I spend too much time like this. I paint. I think. I pace. I do not write.
My grandmother’s belonging populate the house. Her lamp finds it’s way to my bedside table and illuminates my workspace. I begin to write again.
Standing again in the desert heat but this time alone (alone, not solitary) half a year later I would think of her, and of that moment, and wonder what it is about us that sets us so far apart from the rest. There are words, of course, acronyms and medical terms to explain us away. This time I know I am mad but do not yet know the name for it: while hers was dementia and stroke, mine is more complex, more fragile. This time my neck is heavy with a camera and I shake with laughter, sneaking kisses from my partner while my sisters play on rocks. We share a secret, he and I, a secret loneliness, though his is different from mine. Together we are solitary, a pair, alone in the crowd. We stand apart. I feel crazed beneath a deep blue sky and he holds my hand and does not understand, but is patient. For the first time in my life ‘alone’ is not such a bad thing and when I mount him later that night in forty degree summer heat I feel neither alone nor solitary. Somehow, after the act, the stickiness and heat does not seem as pure as it had, the connection more tarnished, but we savour it anyway. Our kisses transform the old metals of sex into burnished gold. Everything is sacred during those first few months of love, and beguiled I open up to him. I tell him everything. Afterwards we ache and bemoan our sunburns and ask each other if how we felt in passion is how others feel in the crowd.
We doubt it. He suggests that everyone is alone. I believe him.
I ask him if I am crazy. He shrugs, and kisses me, and tells me he doesn’t think so.

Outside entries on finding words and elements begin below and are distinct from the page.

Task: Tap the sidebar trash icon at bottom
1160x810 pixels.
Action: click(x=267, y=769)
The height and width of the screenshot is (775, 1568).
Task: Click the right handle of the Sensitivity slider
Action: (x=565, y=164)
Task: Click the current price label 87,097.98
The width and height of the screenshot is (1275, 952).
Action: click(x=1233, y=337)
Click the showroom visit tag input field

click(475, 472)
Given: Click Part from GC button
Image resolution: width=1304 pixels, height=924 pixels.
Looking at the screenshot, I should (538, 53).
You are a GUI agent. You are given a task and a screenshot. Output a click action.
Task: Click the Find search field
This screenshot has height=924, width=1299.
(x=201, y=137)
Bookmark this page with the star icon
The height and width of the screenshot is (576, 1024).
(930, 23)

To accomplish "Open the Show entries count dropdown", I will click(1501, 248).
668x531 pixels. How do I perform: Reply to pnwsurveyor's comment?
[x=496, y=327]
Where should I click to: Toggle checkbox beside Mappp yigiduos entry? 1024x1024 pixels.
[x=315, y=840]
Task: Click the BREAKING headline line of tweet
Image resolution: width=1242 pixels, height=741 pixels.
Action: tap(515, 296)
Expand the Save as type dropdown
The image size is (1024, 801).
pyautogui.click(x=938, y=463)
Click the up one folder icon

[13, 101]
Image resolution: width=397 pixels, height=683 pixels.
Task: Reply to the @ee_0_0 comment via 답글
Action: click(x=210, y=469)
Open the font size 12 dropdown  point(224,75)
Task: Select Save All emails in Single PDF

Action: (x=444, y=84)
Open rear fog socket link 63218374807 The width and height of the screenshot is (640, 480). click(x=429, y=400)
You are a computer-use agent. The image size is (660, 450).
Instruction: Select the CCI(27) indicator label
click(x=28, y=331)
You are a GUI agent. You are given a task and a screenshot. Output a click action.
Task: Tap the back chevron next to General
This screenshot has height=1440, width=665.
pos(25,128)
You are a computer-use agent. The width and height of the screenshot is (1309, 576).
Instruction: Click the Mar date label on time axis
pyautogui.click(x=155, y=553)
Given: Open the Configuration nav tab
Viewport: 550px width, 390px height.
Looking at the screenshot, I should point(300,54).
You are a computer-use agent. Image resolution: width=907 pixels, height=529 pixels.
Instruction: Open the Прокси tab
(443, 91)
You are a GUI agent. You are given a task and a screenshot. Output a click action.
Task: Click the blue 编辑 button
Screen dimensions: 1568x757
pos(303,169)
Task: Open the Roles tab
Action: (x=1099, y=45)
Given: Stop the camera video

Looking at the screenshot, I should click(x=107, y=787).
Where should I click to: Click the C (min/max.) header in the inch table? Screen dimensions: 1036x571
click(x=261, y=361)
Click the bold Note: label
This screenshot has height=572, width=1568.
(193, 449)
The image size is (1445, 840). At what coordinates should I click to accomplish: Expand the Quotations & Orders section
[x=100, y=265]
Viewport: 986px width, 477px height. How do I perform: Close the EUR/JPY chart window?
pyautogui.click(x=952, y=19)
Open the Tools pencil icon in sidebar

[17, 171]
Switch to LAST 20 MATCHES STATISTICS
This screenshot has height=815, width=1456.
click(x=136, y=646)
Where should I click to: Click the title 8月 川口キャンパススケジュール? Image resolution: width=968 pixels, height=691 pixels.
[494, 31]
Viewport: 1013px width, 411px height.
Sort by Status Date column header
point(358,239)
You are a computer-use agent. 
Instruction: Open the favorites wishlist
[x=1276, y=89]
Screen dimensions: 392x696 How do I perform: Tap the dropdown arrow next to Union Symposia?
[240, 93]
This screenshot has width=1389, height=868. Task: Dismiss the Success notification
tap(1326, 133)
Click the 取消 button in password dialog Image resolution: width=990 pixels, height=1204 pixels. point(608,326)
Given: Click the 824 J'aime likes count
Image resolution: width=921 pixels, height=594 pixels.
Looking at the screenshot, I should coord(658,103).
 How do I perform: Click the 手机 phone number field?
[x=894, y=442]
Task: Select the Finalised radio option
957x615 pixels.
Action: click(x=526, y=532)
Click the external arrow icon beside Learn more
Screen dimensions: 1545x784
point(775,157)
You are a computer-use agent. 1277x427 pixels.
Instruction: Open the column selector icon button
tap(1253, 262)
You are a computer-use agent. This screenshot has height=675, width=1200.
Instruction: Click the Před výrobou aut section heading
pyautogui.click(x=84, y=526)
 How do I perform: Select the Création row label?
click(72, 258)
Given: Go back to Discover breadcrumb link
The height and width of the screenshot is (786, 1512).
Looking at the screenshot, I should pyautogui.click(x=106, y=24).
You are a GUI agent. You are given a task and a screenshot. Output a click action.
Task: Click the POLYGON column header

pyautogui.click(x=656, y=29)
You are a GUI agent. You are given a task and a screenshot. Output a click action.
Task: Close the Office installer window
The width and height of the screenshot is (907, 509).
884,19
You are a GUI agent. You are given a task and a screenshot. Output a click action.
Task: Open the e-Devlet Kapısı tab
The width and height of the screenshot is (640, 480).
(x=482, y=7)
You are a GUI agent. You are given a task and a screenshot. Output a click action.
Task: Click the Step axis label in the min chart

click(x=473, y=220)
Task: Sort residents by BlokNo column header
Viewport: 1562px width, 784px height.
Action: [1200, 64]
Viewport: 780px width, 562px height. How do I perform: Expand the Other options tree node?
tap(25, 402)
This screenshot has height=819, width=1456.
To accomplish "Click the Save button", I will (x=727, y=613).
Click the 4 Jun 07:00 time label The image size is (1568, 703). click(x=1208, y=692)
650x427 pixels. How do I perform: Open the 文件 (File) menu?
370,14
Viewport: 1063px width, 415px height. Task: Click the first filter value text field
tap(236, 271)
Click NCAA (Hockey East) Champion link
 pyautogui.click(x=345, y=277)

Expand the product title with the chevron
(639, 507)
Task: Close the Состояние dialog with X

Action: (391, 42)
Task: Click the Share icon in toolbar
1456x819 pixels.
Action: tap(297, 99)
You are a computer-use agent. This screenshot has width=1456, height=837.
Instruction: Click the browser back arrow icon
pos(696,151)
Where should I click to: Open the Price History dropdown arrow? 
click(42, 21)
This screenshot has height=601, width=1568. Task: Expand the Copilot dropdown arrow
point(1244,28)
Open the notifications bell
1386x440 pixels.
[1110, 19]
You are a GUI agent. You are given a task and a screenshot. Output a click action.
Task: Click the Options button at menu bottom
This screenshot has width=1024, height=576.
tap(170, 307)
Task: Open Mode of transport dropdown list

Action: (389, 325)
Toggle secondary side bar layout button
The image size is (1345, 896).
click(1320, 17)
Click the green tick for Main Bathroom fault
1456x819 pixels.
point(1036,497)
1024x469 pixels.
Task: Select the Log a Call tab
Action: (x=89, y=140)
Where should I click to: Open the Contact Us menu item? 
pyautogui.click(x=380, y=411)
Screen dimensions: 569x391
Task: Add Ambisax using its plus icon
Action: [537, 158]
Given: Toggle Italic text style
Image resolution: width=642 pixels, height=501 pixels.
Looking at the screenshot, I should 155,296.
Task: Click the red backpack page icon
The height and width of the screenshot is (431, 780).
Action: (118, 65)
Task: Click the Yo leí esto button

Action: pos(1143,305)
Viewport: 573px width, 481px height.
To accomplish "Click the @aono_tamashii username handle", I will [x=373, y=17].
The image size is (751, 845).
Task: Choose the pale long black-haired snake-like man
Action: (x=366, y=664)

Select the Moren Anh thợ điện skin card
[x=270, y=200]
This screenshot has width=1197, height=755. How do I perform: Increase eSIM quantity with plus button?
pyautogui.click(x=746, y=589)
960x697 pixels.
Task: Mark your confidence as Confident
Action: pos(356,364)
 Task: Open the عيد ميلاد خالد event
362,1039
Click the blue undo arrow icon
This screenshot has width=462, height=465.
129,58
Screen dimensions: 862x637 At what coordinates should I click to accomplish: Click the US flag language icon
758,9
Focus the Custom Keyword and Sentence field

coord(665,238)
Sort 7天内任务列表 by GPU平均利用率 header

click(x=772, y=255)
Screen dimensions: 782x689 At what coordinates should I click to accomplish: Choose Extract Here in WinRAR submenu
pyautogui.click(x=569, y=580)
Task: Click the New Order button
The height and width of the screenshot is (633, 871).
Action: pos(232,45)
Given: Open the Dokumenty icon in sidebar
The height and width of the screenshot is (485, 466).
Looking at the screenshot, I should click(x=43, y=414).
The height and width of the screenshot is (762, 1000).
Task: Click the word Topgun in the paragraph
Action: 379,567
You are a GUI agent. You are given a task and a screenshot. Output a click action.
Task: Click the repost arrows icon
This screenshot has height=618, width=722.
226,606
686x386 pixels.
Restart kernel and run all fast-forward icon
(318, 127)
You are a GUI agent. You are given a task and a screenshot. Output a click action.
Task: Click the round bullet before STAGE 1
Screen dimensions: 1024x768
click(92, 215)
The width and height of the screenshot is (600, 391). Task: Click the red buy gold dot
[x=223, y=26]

I tell him I need help, and he agrees.
Later again, not long ago now, and I know my words, I know the description for my loneliness. My otherness takes on an acronym and a rough cloak of stigma. I am a girl, sitting on a bed, alone and tired and not altogether there. I keep the company of a jack russel named Jack Pavarotti who has a terrible issue with flatulence and sad old eyes that always seem guilty. I am well loved and well cared for and very rarely solitary these days but I am maddened, an other, apart from the rest.
I write at inopportune moments and of inappropriate things, and it brings me catharsis.
I wish my grandmother had been granted the same kindness.